Written instruction A:
Update the Lucas Barrios profile from "- 2005–2006: Tiro" up to and including "LP / 16 / (3)", putting "Santos" in place of "Palmeiras".
Written instruction B:
Please continue the Lucas Barrios profile from the point where it stops.

··· Selected excerpt

Personal information
- Full name: Lucas Ramón Barrios Cáceres
- Date of birth: 13 November 1984 (age 41)
- Place of birth: San Fernando, Argentina
- Height: 1.87 m (6 ft 2 in)
- Position: Forward

Team information
- Current team: Sportivo Luqueño (manager)

Youth career
- Mitre
- 0000–1999: Juventud de Liniers
- 1999–2002: Barracas Central
- 2002: Pacífico
- 2002: Huracán
- 2002: Argentinos Juniors

Senior career*
- Years: Team / Apps / (Gls)
- 2002–2004: Argentinos Juniors / 17 / (5)
- 2003–2004: → Tigre (loan) / 16 / (0)
- 2004–2005: Temuco / 28 / (12)
- 2005–2006: Tiro Federal / 12 / (1)
- 2006–2007: Cobreloa / 39 / (26)
- 2007: Atlas / 14 / (1)
- 2008–2009: Colo-Colo / 53 / (49)
- 2009–2012: Borussia Dortmund / 82 / (39)
- 2012–2013: Guangzhou Evergrande / 17 / (5)
- 2013–2015: Spartak Moscow / 16 / (2)
- 2014–2015: → Montpellier (loan) / 33 / (11)
- 2015–2017: Palmeiras / 22 / (6)
- 2017: Grêmio / 17 / (4)
- 2018: Argentinos Juniors / 12 / (4)
- 2018: Colo-Colo / 18 / (4)
- 2019: Huracán / 23 / (4)
- 2020–2021: Gimnasia LP / 16 / (3)
- 2021: Defensa y Justicia / 12 / (2)
- 2022: Patronato / 14 / (3)
- 2023: Sportivo Trinidense / 19 / (4)
- 2023–2024: Sportivo Luqueño / 30 / (4)
- Total:  / 518 / (189)

International career
- 2010–2017: Paraguay / 36 / (10)

Managerial career
- 2025–2026: Sportivo Luqueño
- 2026–: Sportivo Luqueño

Medal record
Representing Paraguay
Copa América
| Runner-up | 2011 Argentina | Team |

= Lucas Barrios =

Paraguayan footballer (born 1984)

Lucas Ramón Barrios Cáceres (/es/; born 13 November 1984) is a Paraguayan football manager and former player who played as a forward. He is the current manager of Sportivo Luqueño.

During his playing days, Barrios was known for his effectiveness in the target area. This earned him his nickname La Pantera, which means The Panther. Even though he was born in Buenos Aires, Argentina, Barrios's mother is Paraguayan, which made him eligible to receive Paraguayan nationality at birth. He received his Paraguay nationality in March 2010 and made his international debut on 25 May of that year.

In 2008, Barrios was named top scorer of the year in the world by the IFFHS with 37 goals.

······
··· Dataset excerpt

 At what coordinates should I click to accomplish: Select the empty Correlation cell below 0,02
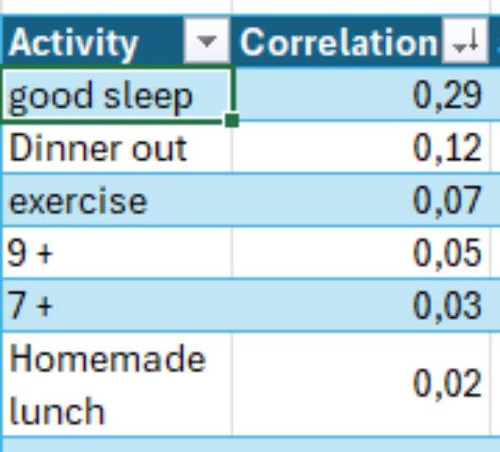coord(365,445)
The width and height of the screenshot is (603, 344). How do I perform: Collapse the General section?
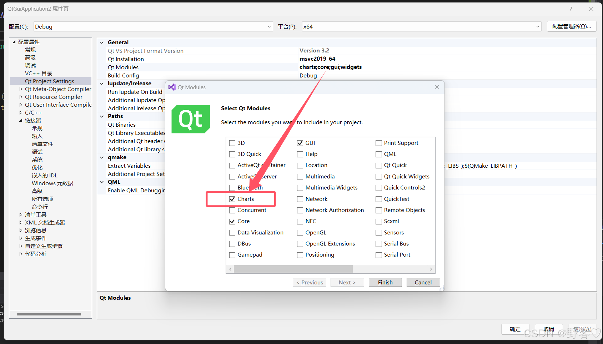click(101, 42)
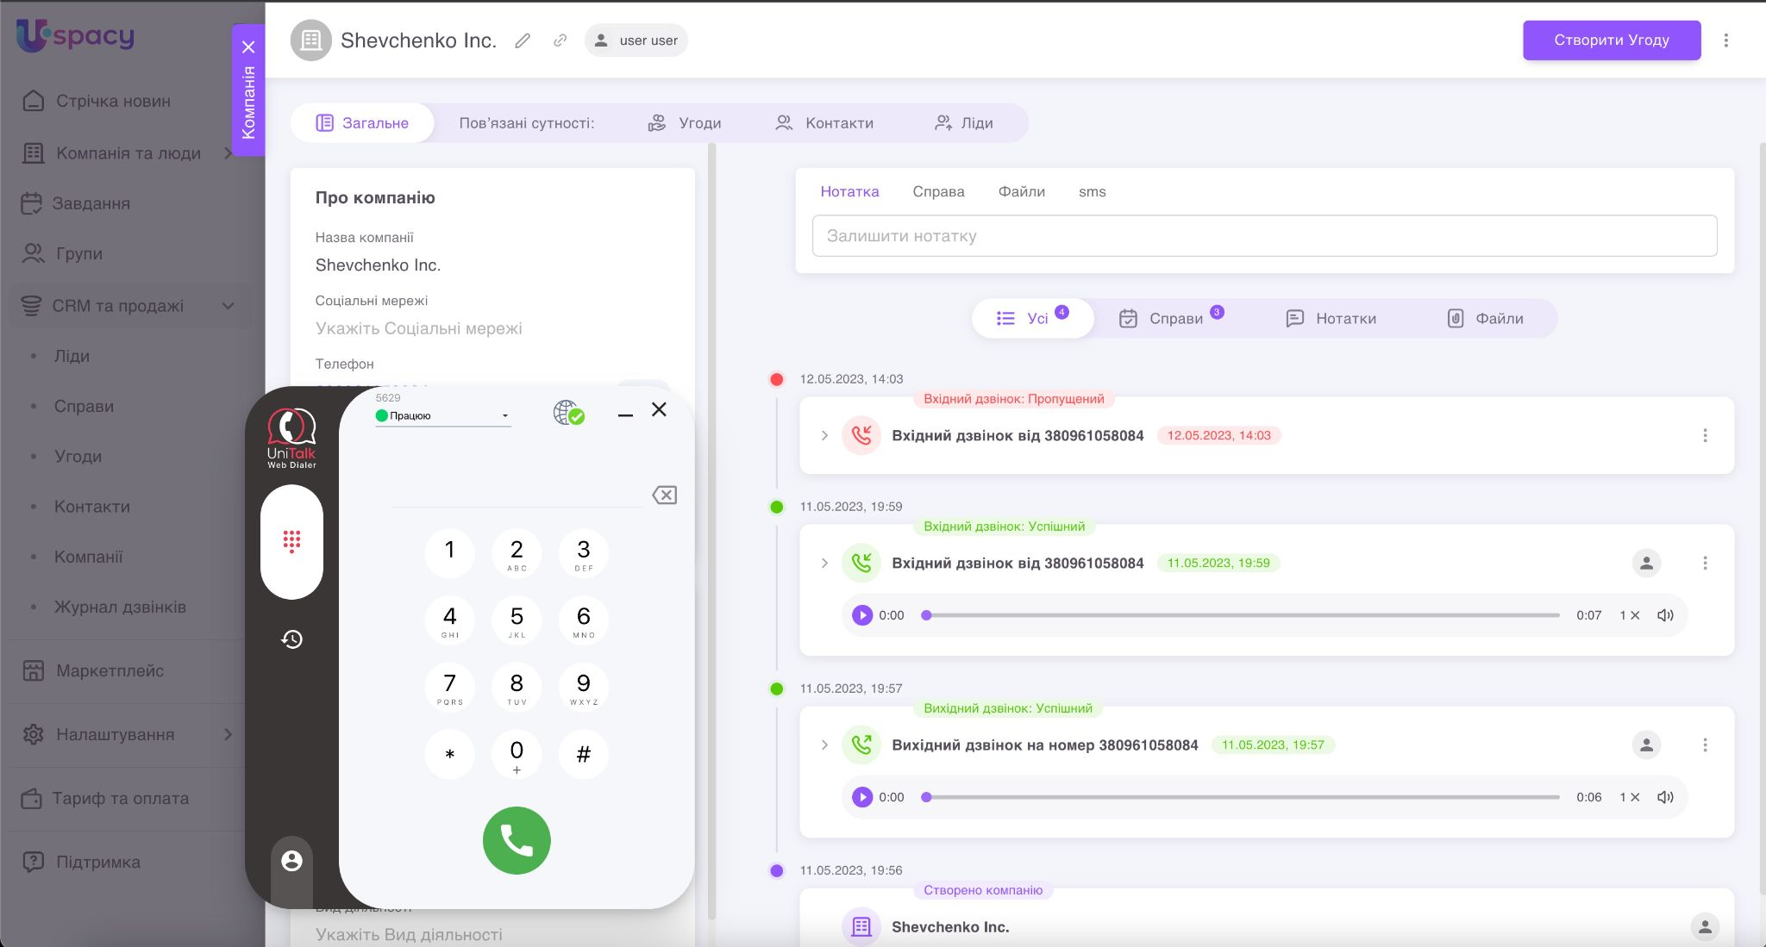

······

Written answer A:
- 2005–2006: Tiro Federal / 12 / (1)
- 2006–2007: Cobreloa / 39 / (26)
- 2007: Atlas / 14 / (1)
- 2008–2009: Colo-Colo / 53 / (49)
- 2009–2012: Borussia Dortmund / 82 / (39)
- 2012–2013: Guangzhou Evergrande / 17 / (5)
- 2013–2015: Spartak Moscow / 16 / (2)
- 2014–2015: → Montpellier (loan) / 33 / (11)
- 2015–2017: Santos / 22 / (6)
- 2017: Grêmio / 17 / (4)
- 2018: Argentinos Juniors / 12 / (4)
- 2018: Colo-Colo / 18 / (4)
- 2019: Huracán / 23 / (4)
- 2020–2021: Gimnasia LP / 16 / (3)

Written answer B:
== Club career ==
===Early career===
Barrios began playing junior football for Argentine clubs Mitre, Juventud de Liniers, Barracas Central (where he was present from 1999 until February 2002) and Pacífico, before joining Huracán, where he was eventually forced to leave the club due to his small stature and low physical physique. Barrios then joined the youth teams of Argentinos Juniors after age 15, where he trained for one entire year without playing a youth fixture. Argentinos Juniors' coaches 'El Bichi' Borghi, Marcelo Barticcioto and 'El Checho' Batista ultimately took Barrios out of the club's youth team and promoted him to the club's first-team, where he debuted, before being loaned to Tigre in 2004.

Barrios rose to prominence as a forward for the Chilean club Cobreloa, where he had a spectacular scoring record. Before joining Cobreloa, he spent much of his professional career in second division football, either in Chile or Argentina. However, after joining Cobreloa, he has demonstrated his innate goal scoring ability, notching 14 goals in the Apertura 2007.

Barrios drew the attention of Chilean club Colo-Colo and Mexican club Necaxa with his excellent performance at Cobreloa. However, Barrios was finally signed by Mexican club Atlas for $2.5 million, where he played one short season in which he scored a single goal in 14 league appearances.

===Colo-Colo===
At the beginning of 2008 Colo-Colo signed Barrios on a six-month loan as a reinforcement for their 2008 Copa Libertadores campaign. Barrios returned to his pre-Atlas form as he was the leading goal scorer in the Apertura with 19 goals. In the play-offs Barrios was an integral part of the club's success. In the second leg of the semi-final Colo-Colo found themselves trailing Ñublense 2–0 on aggregate with only ten minutes remaining, when Barrios scored two goals in less than two minutes to qualify the team for the final. In the first leg of the final, Barrios added his fifth goal of the play-offs and his nineteenth of the season.

At the end of May 2008, and with the loan agreement due to expire in June 2008, Colo-Colo offered $1.5 million for Barrios which Atlas rejected as it did not meet their $2 million valuation. Eventually, Colo-Colo offered the $2 million Atlas was asking for Barrios. However Colo-Colo only purchased eighty percent of the player and Barrios holds the remaining twenty percent of his ownership. Barrios' salary with Atlas was almost $400,000 per year, but in order to be transferred to Colo-Colo he had to accept a forty percent pay cut.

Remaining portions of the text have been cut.